1444 (9th Cir. 1994); Ai Jun Zhi v. Holder, 751 F.3d 1088, 1091 (9th Cir. 2014).

We have jurisdiction under 8 U.S.C. § 1252 and we deny the petition.

1. The agency’s adverse credibility determination is supported by substantial

evidence. The IJ may base credibility determinations on demeanor, inconsistency

between the noncitizen’s oral and written statements, and the internal inconsistency

of statements, among other factors. 8 U.S.C. § 1229a(c)(4)(C). Lozoya-Ruiz

maintained before the IJ that during his last entry into the United States he was

admitted. But in the Form I-213 Record of Deportable/Inadmissible Alien,

prepared after Lozoya-Ruiz’s encounter with Border Patrol in 2010, Lozoya-Ruiz

stated that “he illegally entered the United States without being inspected by an

Immigration Officer at a designated Port of Entry.” Lozoya-Ruiz at first

acknowledged this inconsistency before the IJ, citing his nervousness when

speaking to officials in 2010, but later stated in relation to the 2010 encounter,

2 “[t]hey didn’t ask me nothing . . . he didn’t ask if I had entered illegally or

anything.” He attributed this inconsistency, too, to nervousness. The IJ noted that

Lozoya-Ruiz “did not appear particularly nervous,” and made an adverse

credibility determination, which the Board of Immigration Appeals affirmed.

Given these “specific and cogent reasons,” Lalayan v. Garland, 4 F.4th 822, 836

(9th Cir. 2021), the agency’s credibility determination was “substantially

reasonable.” De Valle v. I.N.S., 901 F.2d 787, 790 (9th Cir. 1990) (quoting Diaz-

Escobar v. I.N.S., 782 F.2d 1488, 1493 (9th Cir. 1986)); see also 8 U.S.C. §

1229a(c)(4)(C).

2. Lozoya-Ruiz explicitly declined to address the IJ’s alternative finding that

he had failed to satisfy his burden of proving he is in the United States pursuant to

a prior admission. See 8 U.S.C. § 1229a(c)(2); 8 C.F.R. § 1240.8(c). Lozoya-Ruiz

declined to address this finding, asserting that the BIA decision did not discuss it

and thus it is not subject to review here.

But when the BIA cites Burbano, as it did here, and “does not express any

disagreement with the IJ’s decision, we review the IJ’s decision as if it were the

BIA’s.” Cinapian v. Holder, 567 F.3d 1067, 1073 (9th Cir. 2009); see also Abebe

v. Gonzales, 432 F.3d 1037, 1040 (9th Cir. 2005) (“If the BIA intends to constrict

the scope of its opinion to apply to only one ground upon which the IJ’s decision

rested, the BIA can and should specifically state that it is so limiting its opinion.”).

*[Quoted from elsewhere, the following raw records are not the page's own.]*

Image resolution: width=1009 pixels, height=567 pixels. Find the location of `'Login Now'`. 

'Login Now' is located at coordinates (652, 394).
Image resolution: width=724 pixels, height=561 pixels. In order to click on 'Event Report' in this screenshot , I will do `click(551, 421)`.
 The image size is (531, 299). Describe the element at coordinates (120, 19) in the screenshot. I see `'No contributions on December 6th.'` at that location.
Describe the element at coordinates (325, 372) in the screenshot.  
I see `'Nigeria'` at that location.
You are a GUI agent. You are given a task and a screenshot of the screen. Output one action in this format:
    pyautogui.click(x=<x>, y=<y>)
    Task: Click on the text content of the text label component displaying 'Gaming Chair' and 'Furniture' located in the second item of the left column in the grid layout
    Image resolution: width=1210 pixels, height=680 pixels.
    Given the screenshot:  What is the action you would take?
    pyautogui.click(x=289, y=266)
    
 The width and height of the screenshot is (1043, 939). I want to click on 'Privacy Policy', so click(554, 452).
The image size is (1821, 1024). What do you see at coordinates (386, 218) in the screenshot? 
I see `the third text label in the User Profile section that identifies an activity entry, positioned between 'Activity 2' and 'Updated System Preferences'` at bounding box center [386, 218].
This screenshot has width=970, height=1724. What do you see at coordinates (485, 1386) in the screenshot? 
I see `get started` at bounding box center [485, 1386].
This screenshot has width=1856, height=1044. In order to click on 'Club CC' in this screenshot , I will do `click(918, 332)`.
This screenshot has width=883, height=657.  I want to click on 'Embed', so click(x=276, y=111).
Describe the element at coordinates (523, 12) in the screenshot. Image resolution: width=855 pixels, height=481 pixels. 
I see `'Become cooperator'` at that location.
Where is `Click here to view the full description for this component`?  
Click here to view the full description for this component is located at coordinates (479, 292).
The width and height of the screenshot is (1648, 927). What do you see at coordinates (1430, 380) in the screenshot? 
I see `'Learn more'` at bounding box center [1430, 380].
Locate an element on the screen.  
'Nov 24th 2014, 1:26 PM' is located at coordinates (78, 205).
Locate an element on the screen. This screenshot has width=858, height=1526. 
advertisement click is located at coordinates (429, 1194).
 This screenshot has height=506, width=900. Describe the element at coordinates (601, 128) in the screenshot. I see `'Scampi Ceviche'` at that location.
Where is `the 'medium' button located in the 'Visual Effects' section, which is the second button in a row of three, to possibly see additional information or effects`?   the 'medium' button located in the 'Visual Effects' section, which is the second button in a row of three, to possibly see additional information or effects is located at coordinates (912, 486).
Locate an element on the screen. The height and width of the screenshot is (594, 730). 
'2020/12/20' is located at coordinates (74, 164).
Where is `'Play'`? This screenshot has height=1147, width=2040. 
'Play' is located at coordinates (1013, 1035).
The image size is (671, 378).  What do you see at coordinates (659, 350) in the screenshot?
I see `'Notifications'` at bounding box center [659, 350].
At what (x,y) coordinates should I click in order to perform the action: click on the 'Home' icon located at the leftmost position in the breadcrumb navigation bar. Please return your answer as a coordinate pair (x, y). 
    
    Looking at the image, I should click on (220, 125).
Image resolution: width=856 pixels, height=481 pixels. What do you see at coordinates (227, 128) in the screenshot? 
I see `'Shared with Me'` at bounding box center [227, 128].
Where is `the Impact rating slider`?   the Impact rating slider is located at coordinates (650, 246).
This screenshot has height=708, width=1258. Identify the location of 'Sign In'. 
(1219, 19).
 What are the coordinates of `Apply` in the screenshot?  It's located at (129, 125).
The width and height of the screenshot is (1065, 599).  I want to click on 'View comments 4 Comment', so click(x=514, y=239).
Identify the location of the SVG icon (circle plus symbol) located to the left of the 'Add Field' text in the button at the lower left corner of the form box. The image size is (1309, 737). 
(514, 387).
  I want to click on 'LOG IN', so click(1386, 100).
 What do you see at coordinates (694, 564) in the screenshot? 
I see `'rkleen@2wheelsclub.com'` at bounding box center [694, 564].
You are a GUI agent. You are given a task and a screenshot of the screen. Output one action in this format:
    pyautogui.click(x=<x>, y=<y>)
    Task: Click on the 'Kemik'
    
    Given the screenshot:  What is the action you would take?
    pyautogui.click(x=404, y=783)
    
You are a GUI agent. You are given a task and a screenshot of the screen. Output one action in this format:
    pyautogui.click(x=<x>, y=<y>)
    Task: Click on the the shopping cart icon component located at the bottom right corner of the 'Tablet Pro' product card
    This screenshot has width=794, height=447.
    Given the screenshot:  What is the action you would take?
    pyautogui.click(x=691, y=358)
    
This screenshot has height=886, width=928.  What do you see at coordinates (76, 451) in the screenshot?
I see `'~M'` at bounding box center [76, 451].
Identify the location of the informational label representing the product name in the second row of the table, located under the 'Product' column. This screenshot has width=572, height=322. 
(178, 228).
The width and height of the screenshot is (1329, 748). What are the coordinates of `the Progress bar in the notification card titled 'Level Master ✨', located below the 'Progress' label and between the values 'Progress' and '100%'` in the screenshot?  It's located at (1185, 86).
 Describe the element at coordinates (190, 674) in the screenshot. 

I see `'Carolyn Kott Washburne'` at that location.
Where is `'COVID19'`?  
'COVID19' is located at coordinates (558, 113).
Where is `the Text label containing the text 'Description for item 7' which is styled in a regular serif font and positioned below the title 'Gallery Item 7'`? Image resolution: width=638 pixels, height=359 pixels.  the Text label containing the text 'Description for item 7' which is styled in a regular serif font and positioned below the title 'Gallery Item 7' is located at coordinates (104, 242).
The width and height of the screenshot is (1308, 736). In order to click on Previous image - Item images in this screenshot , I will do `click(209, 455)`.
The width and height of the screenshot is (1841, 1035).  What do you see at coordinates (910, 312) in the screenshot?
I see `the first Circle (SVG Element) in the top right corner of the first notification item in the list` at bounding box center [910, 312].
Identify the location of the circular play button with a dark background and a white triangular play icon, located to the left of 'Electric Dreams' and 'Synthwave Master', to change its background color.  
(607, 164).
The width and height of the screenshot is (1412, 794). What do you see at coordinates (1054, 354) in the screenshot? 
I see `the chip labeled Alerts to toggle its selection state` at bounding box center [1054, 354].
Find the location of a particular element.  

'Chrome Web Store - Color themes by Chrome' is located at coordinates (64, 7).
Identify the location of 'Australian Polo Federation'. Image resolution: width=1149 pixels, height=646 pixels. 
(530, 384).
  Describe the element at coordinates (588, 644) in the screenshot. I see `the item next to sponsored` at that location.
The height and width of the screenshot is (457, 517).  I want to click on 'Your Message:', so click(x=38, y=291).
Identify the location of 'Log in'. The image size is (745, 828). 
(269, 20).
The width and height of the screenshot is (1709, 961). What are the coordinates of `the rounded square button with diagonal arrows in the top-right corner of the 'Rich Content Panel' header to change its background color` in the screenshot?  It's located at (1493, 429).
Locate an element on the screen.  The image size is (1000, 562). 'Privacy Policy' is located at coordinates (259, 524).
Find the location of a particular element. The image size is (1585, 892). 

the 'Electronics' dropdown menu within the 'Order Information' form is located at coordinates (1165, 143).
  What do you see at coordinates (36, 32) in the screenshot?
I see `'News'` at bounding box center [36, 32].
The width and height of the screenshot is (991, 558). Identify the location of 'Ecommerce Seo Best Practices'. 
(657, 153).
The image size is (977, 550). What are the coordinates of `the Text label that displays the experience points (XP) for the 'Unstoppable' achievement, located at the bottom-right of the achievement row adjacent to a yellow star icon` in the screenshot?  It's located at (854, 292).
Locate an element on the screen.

3 Because Lozoya-Ruiz did not “specifically and distinctly” challenge the alternative

finding in his opening brief—and indeed specifically declined to raise the

challenge—he has forfeited the argument and the panel declines to consider it.

United States v. Ullah, 976 F.2d 509, 514 (9th Cir. 1992).

PETITION DENIED.1

1 Lozoya-Ruiz’s request for a stay of removal (Dkt. No. 4) is denied.